The European Banking Federation is slightly more favourable to the prospect of a post-trade transparency regime for products with “a sufficient degree of liquidity”, although it also states that such a regime must be thoroughly designed to avoid negative effects on market liquidity.

Opposition to a pre-trade transparency was greater than support for any increase in post-trade transparency throughout the responses.

The EBF points out that pre-trade transparency is already mandatory for all products that are traded on regulated exchanges. Requirements beyond this, it warns, would risk having a detrimental effect on market liquidity.

ICAP says that the only justification of mandatory pre-trade transparency obligations would be where a “demonstrable lack of such transparency” precludes trading by plausible market participants exists.

The joint response from the Association of Financial Markets in Europe, the British Bankers’ Association and International Swaps and Derivatives Association voices support for transparency where it is beneficial to market users and comes at a cost that is proportionate to its benefit.

The CESR consultation on secondary markets asked respondents to offer views on levels of pre and post-trade transparency.

In the equities market post-trade transparency space, most respondents note that the main problems are associated with the lack of consistency around standards and interpretation.

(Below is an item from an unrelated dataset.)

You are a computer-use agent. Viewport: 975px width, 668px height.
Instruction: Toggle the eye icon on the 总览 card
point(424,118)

On post-trade transparency, the consultation recommended a three-pronged approach to amend Mifid to embed standards for the publication of post-trade transparency information; amend Mifid to provide greater clarity in terms of what constitutes a single transaction for post-trade transparency purposes; and to establish a joint CESR/Industry Working Group to finalise the development of standards.

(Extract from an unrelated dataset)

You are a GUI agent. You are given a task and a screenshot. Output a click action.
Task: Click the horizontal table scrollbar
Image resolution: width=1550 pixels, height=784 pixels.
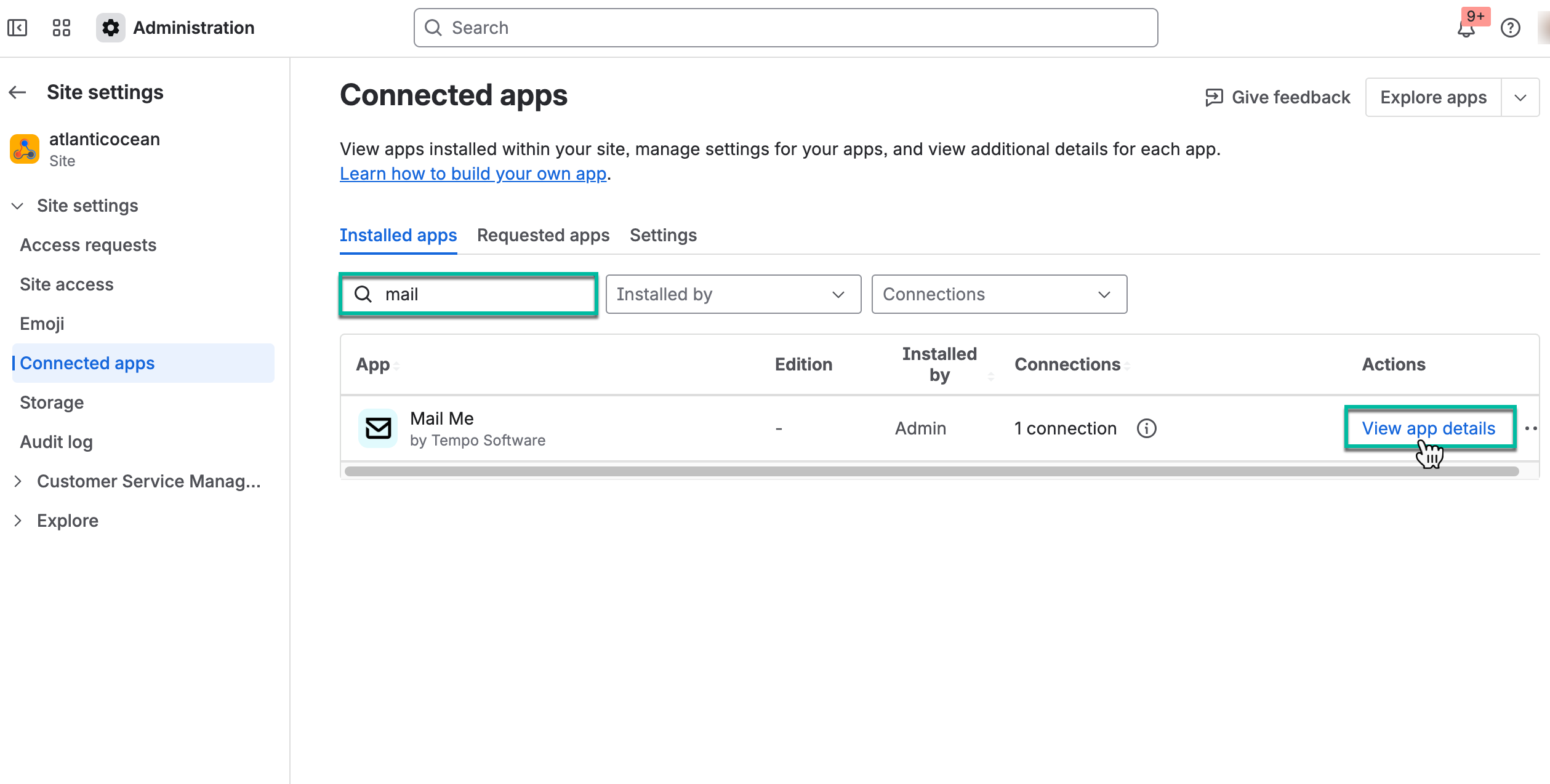(x=931, y=471)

The banking sector in particular, is united in its call for greater clarity and consistency in this area. Credit Suisse argues that it would be sensible to ensure standards around post-trade transparency are more prescriptive than has previously been the case. However, it also warns against creating the need for multiple trade reporting flags – as this would, it says, require significant and complex systems development work which may not ultimately have the desired impact of improving clarity and transparency.

Barclays Capital says that a large part of the problem lies with the interpretation of post-trade information, and urges CESR to provide much clearer guidance to all users, regulators in particular, so that interpretation is clear.

Nomura is extremely supportive of CESR’s three pronged approach, particularly the moves towards consistent interpretation of post-trade transparency rules in specific scenarios.

The consultation suggests that in terms of pre-trade transparency there should be a move away from a principles-based approach to a rule based one when applying waivers to the general regime.

Intesa Sanpaolo suggests that this proposal goes into the direction of establishing a single rule book for financial markets and will allow supervisors to implement rules coherently across member states.

Citigroup says it is important to provide the wider investing public with access to information on current opportunities to trade on a timely basis. It is equally important, it says, to ensure that liquidity on trading venues and elsewhere is not impaired as an unintended consequence of those obligations. Any impairment of liquidity will have an adverse impact to execution quality.

Fidelity welcomes the move to a rule-based approach, but states that it does not want to lose flexibility on its side to hide flow. Dark venues, it says, provide significant benefits to institutional clients whose flow tends to be large in size. It would be concerned, it says, if the Commission were to introduce rules which dictate that it needs to show its flow to lit venues.
CESR’s Mifid consultation has now closed. The Mifid review is ongoing and is due to be implemented in the first quarter of 2011.